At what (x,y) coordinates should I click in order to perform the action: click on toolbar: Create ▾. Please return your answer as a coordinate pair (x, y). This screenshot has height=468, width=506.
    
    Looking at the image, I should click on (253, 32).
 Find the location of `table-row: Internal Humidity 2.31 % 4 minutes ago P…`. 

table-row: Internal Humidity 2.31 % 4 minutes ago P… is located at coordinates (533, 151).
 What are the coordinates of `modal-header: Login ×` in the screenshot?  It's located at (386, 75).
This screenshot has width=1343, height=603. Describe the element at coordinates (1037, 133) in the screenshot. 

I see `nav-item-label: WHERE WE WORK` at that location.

* * * *

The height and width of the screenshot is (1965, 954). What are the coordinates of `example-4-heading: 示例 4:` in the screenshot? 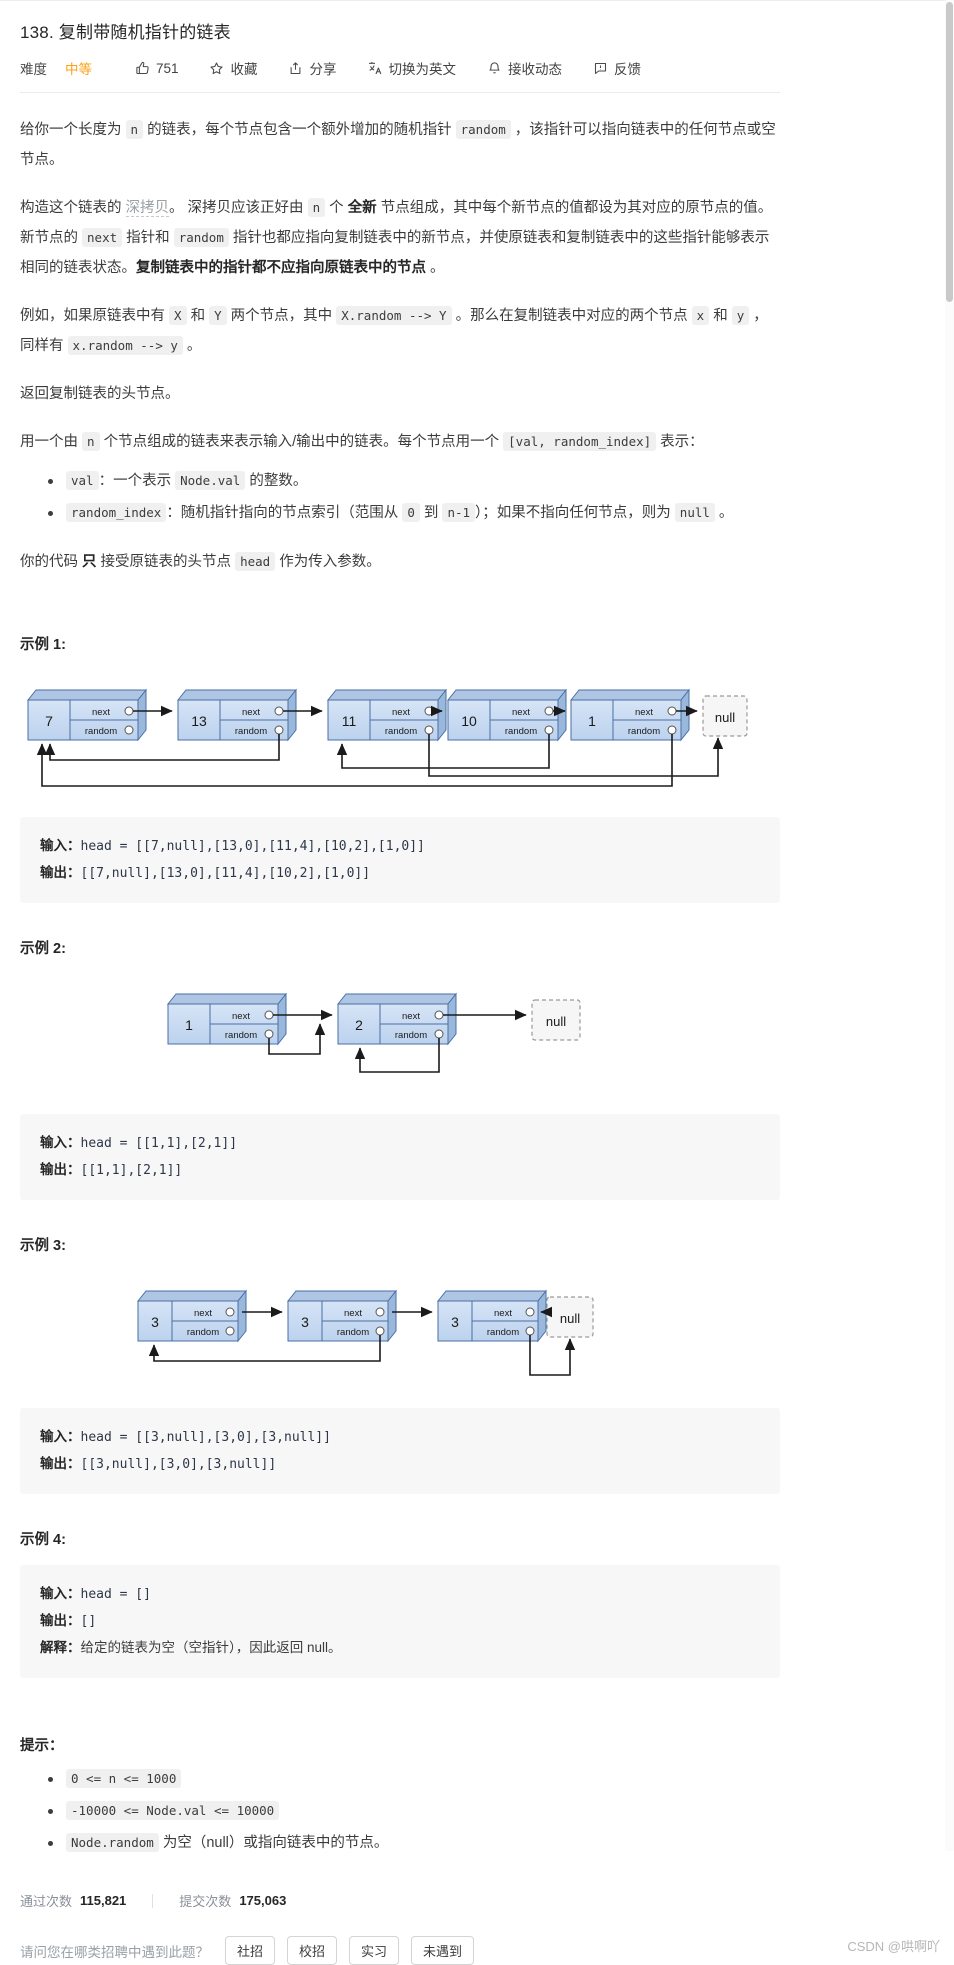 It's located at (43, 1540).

* * * *

Copy out each line of the items above that contains the string "should". Case counts.

*Answer area*.
At what (x,y) coordinates should I click in order to perform the action: click on toolbar: Create ▾. Please return your answer as a coordinate pair (x, y). This screenshot has height=468, width=506.
    Looking at the image, I should click on (253, 32).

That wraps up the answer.